Como socialista tenho a certeza de que a grande maioria do eleitorado que votou PS no dia 4 de outubro, quer exatamente o mesmo do que motivou outros a votarem CDU e Bloco de Esquerda: mais empregos, menos precariedade, respeito pelas pensões de reforma e bons serviços públicos de saúde e de educação.
Quer isto significar que não quero saber das supostas divergências sobre a Nato ou a União Europeia. Tanto mais que a Aliança Militar deveria ter sido dissolvida quanto aconteceu o mesmo ao Pacto de Varsóvia e só persiste como argumento de peso para que as empresas produtoras de armamento nos EUA, na Alemanha ou em França continuem a faturar, mesmo sem perspetivas de guerras militares que justifiquem a sua atividade.
E quanto à União Europeia já a vemos transformada numa caricatura em relação ao que foram os projetos de Jean Monnet, e até de Mitterrand, Kohl ou Delors: em vez de significarem a expressão de uma Europa dos Cidadãos, as instituições de Bruxelas ou de Estrasburgo transformaram-se na luta de galos entre lobbies, que as tomaram de assalto, como se depreende da notícia sobre onde estão atualmente a trabalhar os membros da equipa de durão barroso.
Hoje não tenho dúvida nenhuma que, como socialista, estou muito mais próximo dos comunistas e dos bloquistas do que dos partidos de direita. E tenho pena que, iludido pela miopia ideológica, de que vai dando sobejas provas, Francisco Assis se disponha a ser a marionete de titereiros, que o manipulam a seu bel prazer sem o próprio disso se dar conta. Ou dá-se, o que o torna ainda mais perigoso…
2. O que tem sido mais interessante no acompanhamento semanal do «Eixo do Mal» é a evolução de alguns dos seus protagonistas. Assim, enquanto apoiante de Sampaio da Nóvoa, é-me gratificante constatar o facto de ali só existirem verdadeiramente dois candidatos a sério: ele e marcelo rebelo de sousa.
As palavras de Maria de Belém nem sequer são consideradas, pela inconsistência de que vão dando provas. E, de facto, uma suposta candidata cuja reação ao discurso mais recente de cavaco se resumiu a constatar que a maioria dos comentadores da televisão o acharam menos crispado, diz tudo sobre o que vai naquela cabecinha…
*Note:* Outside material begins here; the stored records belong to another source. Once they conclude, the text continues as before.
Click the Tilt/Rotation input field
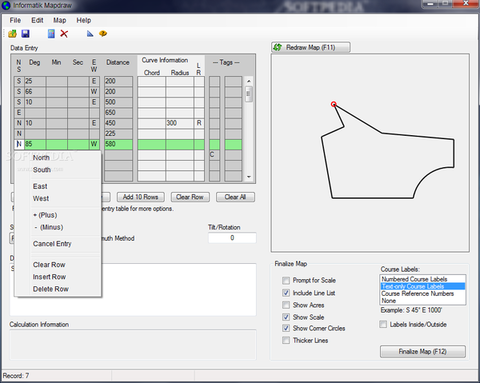Viewport: 480px width, 383px height. coord(232,238)
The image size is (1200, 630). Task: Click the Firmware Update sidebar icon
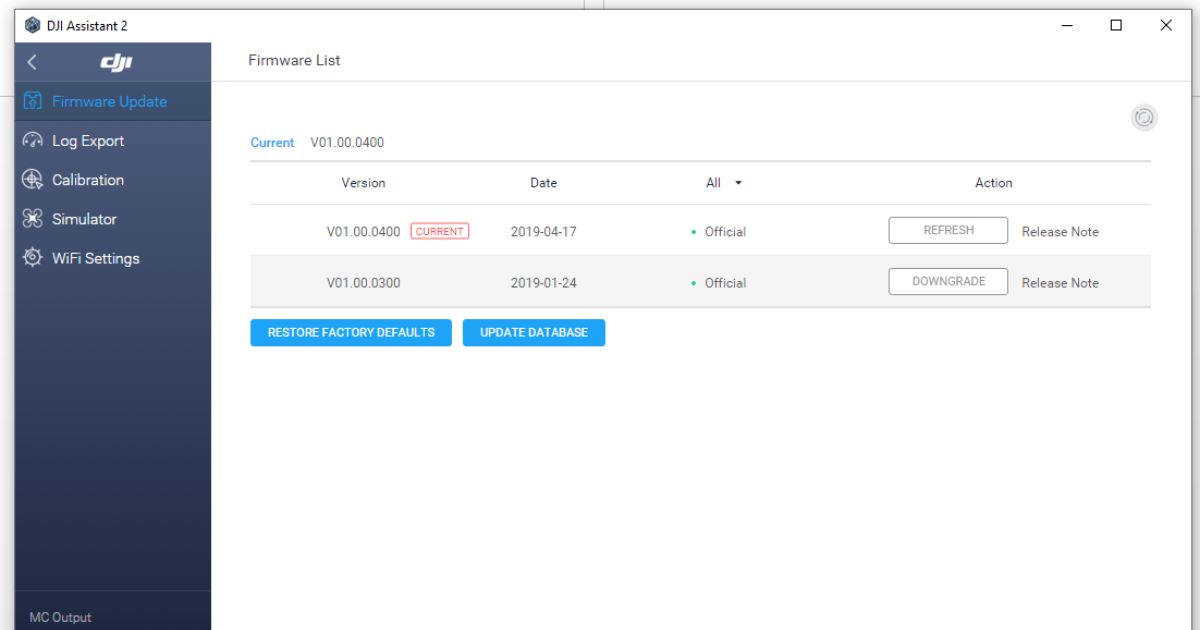[33, 101]
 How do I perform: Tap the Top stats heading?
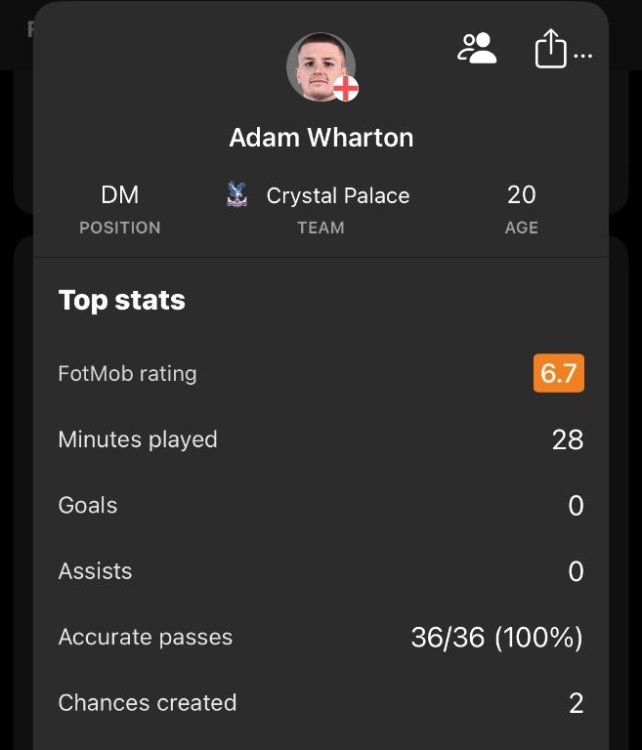pyautogui.click(x=122, y=300)
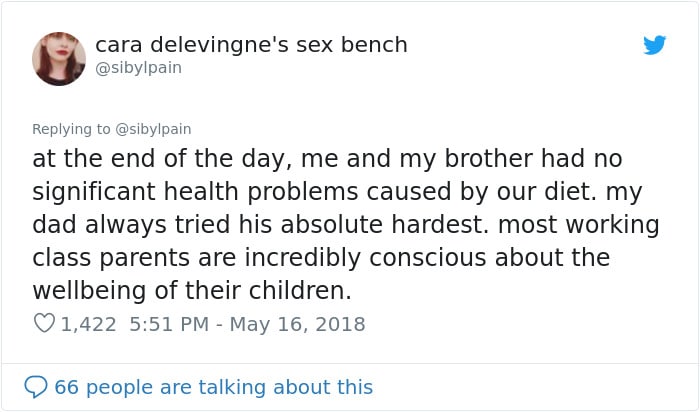
Task: Like the tweet with the heart icon
Action: (44, 323)
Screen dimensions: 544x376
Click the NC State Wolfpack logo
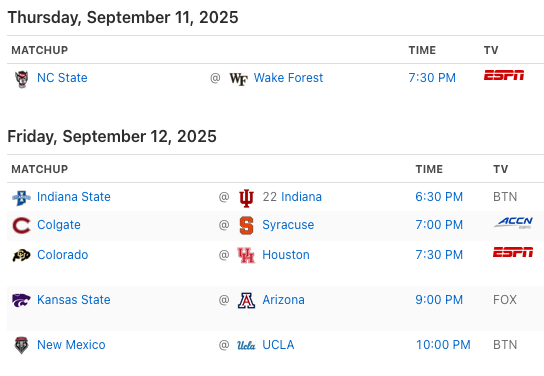[22, 79]
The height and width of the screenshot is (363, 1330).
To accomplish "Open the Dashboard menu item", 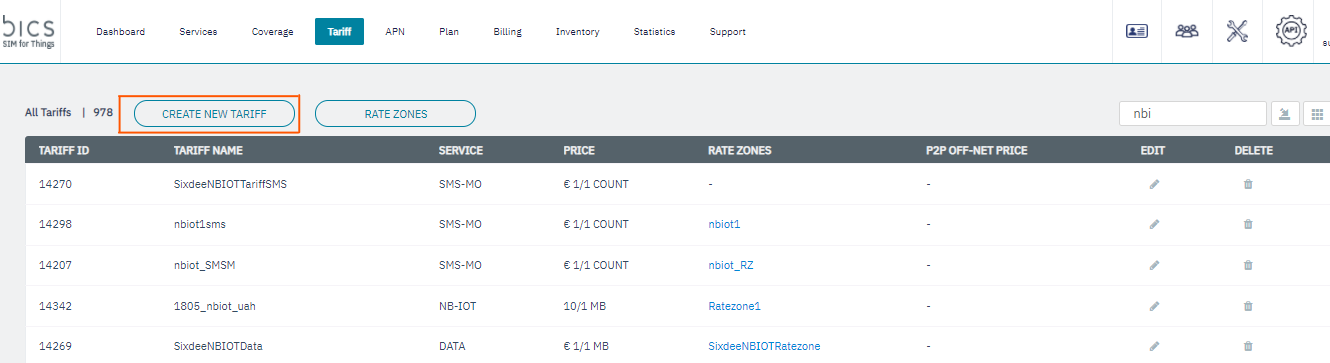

Mas a relevância crescente assumida pela personalidade do antigo reitor da Universidade de Lisboa está bem expressa na atitude de Luís Pedro Nunes que, de início, parodiava a candidatura com a aparência de nem sequer conseguir articular-lhe o nome e, agora, fala com respeito do «Professor Sampaio da Nóvoa». É a direita troglodita a render-se a uma evidência.
Mas há também Clara Ferreira Alves que teve, agora, de reconhecer o engano de achar que cavaco nunca daria posse a António Costa. Nestas quatro semanas a jornalista do grupo de Balsemão foi evoluindo da histeria descontrolada para a tentativa de controlo das emoções mais destemperadas para agora se situar à beira da deprimida racionalidade de quem já vê como inevitável um governo de esquerda com que não concorda.
3. No meio de tudo quanto tem sucedido nestas quatro semanas só podemos elogiar a estratégia de António Costa. A calma perante as circunstâncias e a capacidade para manter secretas umas negociações, que a direita desejaria conhecer ao pormenor para melhor as sabotar com a ajuda dos «observadores» e aparentados, tem sido a razão para o sucesso, que se avizinha.
Se o futuro primeiro-ministro mantiver a mesma habilidade na gestão das divergências inevitáveis entre as quatro forças partidárias envolvidas na sua maioria, e as souber perdurar durante mais do que um ou dois anos, poderemos assistir a uma séria implosão da direita teapartizada, que passos coelho personificou. E talvez assistamos ao ressurgimento de um discurso conservador, que mesmo sabendo nós ao que virá, não deixará de se comprometer com os objetivos inerentes a um Estado Social.